Ancora di più. Per effetto del delirio giuridico di quelle norme e della retrostante impostazione politico-culturale che le ha rese operanti - perfettamente riflesse nella demagogia della 27ma ora - è stata messa nella disponibilità piena ed assoluta di tutte le donne un'arma di ricatto terribile, con il risultato che le false (ripeto: false) accuse di stupro, di maltrattamenti o di violenza privata si sono andate moltiplicando in modo esponenziale, soprattutto durante i procedimenti di separazione.
Anche questi dati, che ribaltano completamente lo stereotipo della donna vittima e dell'uomo carnefice, sono oggi supportati da ricerche, testimonianze e documentazioni - come quelle consultabili a questi due link (uno e due) - che asseverano, citando testualmente quanto dichiarato dal Pubblico Ministero Carmen Pugliese all'apertura dell'anno giudiziario 2009, come «solo in 2 casi su 10 si tratta di maltrattamenti veri. Il resto sono querele enfatizzate e usate come ricatto nei confronti dei mariti durante la separazione».

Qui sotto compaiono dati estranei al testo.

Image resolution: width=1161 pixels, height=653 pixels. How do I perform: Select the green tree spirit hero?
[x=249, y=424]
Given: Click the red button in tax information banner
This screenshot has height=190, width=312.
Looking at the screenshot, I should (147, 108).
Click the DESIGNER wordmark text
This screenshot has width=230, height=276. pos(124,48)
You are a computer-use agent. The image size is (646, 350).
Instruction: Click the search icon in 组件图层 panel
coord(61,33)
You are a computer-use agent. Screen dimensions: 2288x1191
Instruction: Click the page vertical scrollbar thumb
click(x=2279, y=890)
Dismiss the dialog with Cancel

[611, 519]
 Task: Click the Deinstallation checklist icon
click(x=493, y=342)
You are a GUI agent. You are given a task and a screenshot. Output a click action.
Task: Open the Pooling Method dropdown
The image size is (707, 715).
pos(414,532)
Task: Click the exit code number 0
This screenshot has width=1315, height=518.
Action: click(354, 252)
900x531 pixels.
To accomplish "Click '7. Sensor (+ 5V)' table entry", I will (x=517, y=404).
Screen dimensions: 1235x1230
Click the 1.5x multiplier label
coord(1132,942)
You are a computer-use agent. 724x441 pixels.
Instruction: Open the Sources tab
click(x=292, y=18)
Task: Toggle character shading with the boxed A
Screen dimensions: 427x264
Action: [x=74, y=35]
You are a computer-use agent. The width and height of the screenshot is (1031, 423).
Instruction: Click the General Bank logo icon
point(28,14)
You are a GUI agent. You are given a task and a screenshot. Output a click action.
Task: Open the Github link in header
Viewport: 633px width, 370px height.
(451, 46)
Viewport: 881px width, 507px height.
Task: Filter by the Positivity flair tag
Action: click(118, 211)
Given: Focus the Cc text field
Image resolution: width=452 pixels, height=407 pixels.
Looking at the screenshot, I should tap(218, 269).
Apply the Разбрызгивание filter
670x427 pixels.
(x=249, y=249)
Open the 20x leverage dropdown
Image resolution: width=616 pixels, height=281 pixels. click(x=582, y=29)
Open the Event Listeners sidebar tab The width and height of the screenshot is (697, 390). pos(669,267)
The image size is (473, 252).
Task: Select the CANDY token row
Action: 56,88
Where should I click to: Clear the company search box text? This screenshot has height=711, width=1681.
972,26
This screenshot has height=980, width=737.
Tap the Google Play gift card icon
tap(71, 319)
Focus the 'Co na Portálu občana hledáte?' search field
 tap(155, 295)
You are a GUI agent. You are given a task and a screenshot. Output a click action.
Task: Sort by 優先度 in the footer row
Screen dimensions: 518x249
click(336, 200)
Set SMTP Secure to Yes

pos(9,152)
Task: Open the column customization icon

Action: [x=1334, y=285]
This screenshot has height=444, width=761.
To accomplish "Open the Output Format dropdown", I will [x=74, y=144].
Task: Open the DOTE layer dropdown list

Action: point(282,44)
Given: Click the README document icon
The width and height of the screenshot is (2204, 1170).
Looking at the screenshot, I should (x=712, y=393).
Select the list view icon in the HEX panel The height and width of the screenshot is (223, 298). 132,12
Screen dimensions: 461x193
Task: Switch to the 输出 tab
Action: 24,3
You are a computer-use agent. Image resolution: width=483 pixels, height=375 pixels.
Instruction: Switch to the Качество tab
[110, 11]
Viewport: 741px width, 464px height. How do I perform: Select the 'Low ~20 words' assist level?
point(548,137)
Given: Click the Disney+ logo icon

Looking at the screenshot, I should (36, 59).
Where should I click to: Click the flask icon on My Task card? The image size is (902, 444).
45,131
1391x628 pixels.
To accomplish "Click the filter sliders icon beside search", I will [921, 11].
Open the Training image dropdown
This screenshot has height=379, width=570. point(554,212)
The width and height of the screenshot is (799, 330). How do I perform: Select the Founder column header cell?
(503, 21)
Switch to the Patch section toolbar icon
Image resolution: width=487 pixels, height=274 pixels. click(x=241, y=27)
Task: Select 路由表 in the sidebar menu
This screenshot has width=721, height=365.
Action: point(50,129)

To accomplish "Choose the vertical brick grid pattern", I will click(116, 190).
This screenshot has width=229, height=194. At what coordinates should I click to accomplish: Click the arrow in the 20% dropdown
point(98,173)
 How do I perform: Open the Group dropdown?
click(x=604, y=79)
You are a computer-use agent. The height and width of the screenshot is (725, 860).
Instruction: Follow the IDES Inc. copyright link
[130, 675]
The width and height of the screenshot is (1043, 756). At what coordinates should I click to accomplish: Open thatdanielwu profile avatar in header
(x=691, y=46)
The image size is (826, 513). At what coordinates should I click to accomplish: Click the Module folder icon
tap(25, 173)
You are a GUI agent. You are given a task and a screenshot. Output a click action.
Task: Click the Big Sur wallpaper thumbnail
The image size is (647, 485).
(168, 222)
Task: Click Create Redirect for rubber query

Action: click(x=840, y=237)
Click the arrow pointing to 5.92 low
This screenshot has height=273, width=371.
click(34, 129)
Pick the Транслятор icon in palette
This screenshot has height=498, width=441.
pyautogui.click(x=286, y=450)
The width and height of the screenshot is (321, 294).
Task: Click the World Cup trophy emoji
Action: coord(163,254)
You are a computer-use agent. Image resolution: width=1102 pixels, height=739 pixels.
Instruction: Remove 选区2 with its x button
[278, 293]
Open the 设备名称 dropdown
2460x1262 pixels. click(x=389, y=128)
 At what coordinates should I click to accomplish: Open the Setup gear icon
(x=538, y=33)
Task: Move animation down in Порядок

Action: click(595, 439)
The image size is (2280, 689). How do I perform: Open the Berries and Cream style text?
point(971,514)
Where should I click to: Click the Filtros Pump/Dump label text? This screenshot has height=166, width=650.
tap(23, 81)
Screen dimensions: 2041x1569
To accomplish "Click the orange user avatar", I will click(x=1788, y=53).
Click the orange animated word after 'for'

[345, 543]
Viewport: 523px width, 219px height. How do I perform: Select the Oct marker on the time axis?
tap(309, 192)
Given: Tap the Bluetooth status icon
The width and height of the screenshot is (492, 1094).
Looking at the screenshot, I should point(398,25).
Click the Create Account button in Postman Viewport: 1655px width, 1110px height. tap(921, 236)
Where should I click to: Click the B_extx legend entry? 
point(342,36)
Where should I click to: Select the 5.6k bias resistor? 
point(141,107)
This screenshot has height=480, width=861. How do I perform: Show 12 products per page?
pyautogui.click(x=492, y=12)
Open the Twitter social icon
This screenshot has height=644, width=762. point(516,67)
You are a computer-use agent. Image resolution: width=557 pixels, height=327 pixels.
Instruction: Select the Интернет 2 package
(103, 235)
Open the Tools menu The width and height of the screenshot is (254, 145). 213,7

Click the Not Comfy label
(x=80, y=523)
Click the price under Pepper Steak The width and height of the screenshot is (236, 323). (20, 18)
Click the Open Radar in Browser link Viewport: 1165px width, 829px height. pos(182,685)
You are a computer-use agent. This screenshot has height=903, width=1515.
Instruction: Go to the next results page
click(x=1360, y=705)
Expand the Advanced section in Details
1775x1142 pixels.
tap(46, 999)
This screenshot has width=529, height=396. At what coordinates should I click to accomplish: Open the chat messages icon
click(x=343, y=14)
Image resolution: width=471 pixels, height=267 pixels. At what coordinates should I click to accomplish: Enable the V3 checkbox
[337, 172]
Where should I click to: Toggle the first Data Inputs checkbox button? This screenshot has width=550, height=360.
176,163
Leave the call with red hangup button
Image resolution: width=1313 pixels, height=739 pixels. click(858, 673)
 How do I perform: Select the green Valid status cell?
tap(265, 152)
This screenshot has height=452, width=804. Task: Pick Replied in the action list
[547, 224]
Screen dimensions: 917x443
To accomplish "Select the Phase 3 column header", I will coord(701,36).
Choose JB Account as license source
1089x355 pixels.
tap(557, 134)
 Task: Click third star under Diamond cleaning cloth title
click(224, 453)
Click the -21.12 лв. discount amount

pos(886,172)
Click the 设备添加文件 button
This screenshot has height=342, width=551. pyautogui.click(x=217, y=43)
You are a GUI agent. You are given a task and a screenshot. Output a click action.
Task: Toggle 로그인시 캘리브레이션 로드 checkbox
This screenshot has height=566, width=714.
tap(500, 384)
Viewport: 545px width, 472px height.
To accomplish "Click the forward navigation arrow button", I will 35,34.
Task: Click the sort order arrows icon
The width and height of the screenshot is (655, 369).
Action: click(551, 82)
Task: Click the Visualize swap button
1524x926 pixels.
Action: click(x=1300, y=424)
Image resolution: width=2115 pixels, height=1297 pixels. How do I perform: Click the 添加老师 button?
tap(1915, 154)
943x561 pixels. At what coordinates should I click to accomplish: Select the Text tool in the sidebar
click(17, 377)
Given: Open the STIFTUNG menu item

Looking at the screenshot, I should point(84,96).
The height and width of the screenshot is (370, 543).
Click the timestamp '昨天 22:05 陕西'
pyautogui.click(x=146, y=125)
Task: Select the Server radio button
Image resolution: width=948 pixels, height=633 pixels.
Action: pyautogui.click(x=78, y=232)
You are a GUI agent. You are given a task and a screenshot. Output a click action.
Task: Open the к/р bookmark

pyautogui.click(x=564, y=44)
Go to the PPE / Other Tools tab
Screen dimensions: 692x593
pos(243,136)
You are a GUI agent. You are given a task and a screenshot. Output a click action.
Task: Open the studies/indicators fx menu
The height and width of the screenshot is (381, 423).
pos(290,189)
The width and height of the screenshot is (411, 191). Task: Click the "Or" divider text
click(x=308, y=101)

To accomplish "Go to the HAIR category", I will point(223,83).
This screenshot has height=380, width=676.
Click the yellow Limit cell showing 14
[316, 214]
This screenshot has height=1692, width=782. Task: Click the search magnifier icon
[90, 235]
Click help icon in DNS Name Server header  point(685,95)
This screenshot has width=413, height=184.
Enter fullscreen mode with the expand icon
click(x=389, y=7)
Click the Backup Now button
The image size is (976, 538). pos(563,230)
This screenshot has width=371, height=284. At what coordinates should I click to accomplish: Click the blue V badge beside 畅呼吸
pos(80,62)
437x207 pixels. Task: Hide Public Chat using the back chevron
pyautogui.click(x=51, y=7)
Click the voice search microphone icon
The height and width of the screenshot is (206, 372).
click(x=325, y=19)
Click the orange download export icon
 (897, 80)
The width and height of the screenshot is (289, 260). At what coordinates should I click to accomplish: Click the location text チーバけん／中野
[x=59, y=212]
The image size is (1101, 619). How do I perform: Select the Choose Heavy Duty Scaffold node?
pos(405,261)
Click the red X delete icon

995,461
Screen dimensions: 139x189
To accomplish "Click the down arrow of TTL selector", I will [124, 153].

Circa l'80% delle accuse mosse dalle donne agli uomini sono dunque inventate, mentre la signora Arachi discetta di mariti e compagni assassini come se nulla fosse.
Di questi dati, di questa parte meschina e disonesta della realtà femminile, di questa devastazione dello stato di diritto liberale e, conseguentemente, di molte esistenze maschili in carne e ossa le vostre giornaliste tacciono tutto; non sanno che farsene di elementi di conoscenza e di valutazione che potrebbero compromettere il loro vittimismo sfrenato e l'accanimento demagogico dei loro articoli.
Ma non è ancora questo il peggio.
Il peggio è che l'opera di demonizzazione scientifica perseguita nei confronti di un intero mondo - quello maschile - sino alla costruzione di un pregiudizio di colpevolezza infamante e diffuso che grava su tutti gli uomini, viene spacciata come cultura, informazione, magari anche progresso e civiltà dalle pagine elettroniche del vostro giornale.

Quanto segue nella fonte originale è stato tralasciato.